Ketika tengah hari mulai menyapa portir lewat
kilogram
kereta lain berangkat bersama peluhmu yang
menggendong
tas, udara berdesak-desak dengan penumpang, hawa
panas
mengikuti bersama bunyi yang dioles roda ke lurus
pelat.
Kaca berkeretak seperti dipukul masa silam
dahi mengernyit menghafal berapa kota
kausinggahi tanpa pengawal,
mengamati bangku tunggu yang lapang sejak ditinggal,
pohon-pohon terseret jarak, dan jumlah palang
yang meletakkan orang dalam antrean.
Tak ada yang mengawalmu dari sibuknya kota
semua orang mengimpikan dompet tebal
ketika perasaan mulai tak laku di pasar tumpah.
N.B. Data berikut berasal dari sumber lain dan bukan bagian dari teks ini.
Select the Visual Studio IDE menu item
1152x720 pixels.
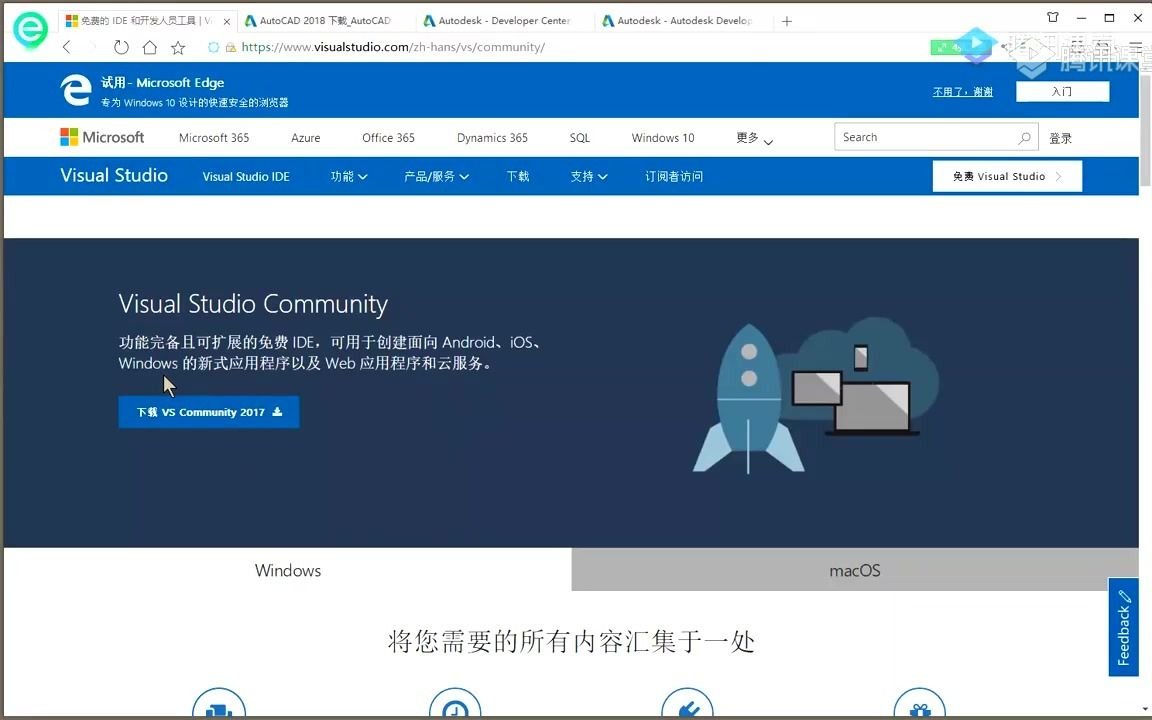coord(246,176)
Tak ada yang mengawalmu dari macet parah
di mana orang-orang jual beli maki dan umpat
meski sebelumnya tak saling mengenal
atau berbagi bir di beranda rumah.
Perjalananmu mengurut waktu dari punggung yang
mengecil
di keramaian dan rasa hormat yang memalingkan mukanya
mencari telinga tak berpalang sampai hujat tak mendahului
apa yang sebenarnya diri ungkap.
Walau bahuku ada untuk bel keberangkatan yang
mengirimimu
seruan pulang, kau tetap meminggirkan mata angin dan
segelar peta
bersimpuh pada dini hari yang memiliki lebih dari sekadar
telinga.
Sebab kau bukan merpati yang melulu dikekang
mitos manusia. Mengangkasalah bak elang
di kelepak panji yang berulang cabik ketakutan.